__TASK ITEM__:
From the entries below, return only the lines starting at the one that contains "The height and width of the screenshot is (666, 1184)." and ending at the one that contains "Open the Dashboard", exactly as they stand.

__PROVIDED DATA__:

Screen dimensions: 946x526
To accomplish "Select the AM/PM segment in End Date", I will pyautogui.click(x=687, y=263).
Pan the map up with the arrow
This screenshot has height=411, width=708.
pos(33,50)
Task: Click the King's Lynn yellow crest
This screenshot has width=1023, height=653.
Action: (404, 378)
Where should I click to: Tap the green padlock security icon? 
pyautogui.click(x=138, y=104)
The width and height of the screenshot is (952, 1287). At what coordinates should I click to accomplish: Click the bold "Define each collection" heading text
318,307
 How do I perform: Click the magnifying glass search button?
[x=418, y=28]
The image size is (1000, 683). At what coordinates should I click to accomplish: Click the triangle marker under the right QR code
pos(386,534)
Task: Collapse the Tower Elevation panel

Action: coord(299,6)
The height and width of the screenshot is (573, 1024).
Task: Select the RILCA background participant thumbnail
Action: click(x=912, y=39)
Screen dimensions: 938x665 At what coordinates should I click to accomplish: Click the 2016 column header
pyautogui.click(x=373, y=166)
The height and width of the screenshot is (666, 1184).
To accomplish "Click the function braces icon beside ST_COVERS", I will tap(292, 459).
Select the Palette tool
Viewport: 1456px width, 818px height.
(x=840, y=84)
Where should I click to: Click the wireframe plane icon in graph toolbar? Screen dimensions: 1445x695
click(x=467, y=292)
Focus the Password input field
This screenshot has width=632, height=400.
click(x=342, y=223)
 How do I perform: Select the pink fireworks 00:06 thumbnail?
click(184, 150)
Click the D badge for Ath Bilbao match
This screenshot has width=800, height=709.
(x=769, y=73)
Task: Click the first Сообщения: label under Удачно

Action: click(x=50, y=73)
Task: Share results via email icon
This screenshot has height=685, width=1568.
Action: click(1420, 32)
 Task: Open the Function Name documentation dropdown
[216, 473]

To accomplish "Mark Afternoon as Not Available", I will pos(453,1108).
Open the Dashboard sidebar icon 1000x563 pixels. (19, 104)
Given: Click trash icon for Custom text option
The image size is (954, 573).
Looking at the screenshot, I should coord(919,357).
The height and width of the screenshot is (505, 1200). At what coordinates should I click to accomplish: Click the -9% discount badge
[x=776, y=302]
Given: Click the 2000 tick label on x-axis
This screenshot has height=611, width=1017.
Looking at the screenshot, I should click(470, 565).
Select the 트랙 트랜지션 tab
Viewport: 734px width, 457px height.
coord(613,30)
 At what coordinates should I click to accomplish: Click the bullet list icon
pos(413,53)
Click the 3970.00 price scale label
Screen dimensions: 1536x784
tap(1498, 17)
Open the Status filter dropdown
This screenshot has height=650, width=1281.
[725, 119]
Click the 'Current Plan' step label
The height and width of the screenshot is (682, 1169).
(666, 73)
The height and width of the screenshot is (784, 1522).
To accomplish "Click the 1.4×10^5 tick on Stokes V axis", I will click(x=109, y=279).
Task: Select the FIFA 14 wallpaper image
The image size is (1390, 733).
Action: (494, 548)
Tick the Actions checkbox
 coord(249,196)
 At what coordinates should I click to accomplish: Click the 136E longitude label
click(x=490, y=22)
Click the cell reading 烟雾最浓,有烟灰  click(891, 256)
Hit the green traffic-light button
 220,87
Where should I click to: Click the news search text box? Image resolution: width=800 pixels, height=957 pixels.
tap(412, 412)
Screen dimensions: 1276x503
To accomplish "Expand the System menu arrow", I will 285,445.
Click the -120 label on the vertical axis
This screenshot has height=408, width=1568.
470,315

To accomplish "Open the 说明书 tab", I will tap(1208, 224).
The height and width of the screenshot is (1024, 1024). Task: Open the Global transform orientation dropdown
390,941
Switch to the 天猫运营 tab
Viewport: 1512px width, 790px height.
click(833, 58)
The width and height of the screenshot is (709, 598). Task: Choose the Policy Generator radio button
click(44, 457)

__ANSWER TO THE PROBLEM__:
The height and width of the screenshot is (666, 1184).
To accomplish "Click the function braces icon beside ST_COVERS", I will tap(292, 459).
Select the Palette tool
Viewport: 1456px width, 818px height.
(x=840, y=84)
Where should I click to: Click the wireframe plane icon in graph toolbar? Screen dimensions: 1445x695
click(x=467, y=292)
Focus the Password input field
This screenshot has width=632, height=400.
click(x=342, y=223)
 How do I perform: Select the pink fireworks 00:06 thumbnail?
click(184, 150)
Click the D badge for Ath Bilbao match
This screenshot has width=800, height=709.
(x=769, y=73)
Task: Click the first Сообщения: label under Удачно

Action: click(x=50, y=73)
Task: Share results via email icon
This screenshot has height=685, width=1568.
Action: click(1420, 32)
 Task: Open the Function Name documentation dropdown
[216, 473]

To accomplish "Mark Afternoon as Not Available", I will pos(453,1108).
Open the Dashboard sidebar icon 1000x563 pixels. (19, 104)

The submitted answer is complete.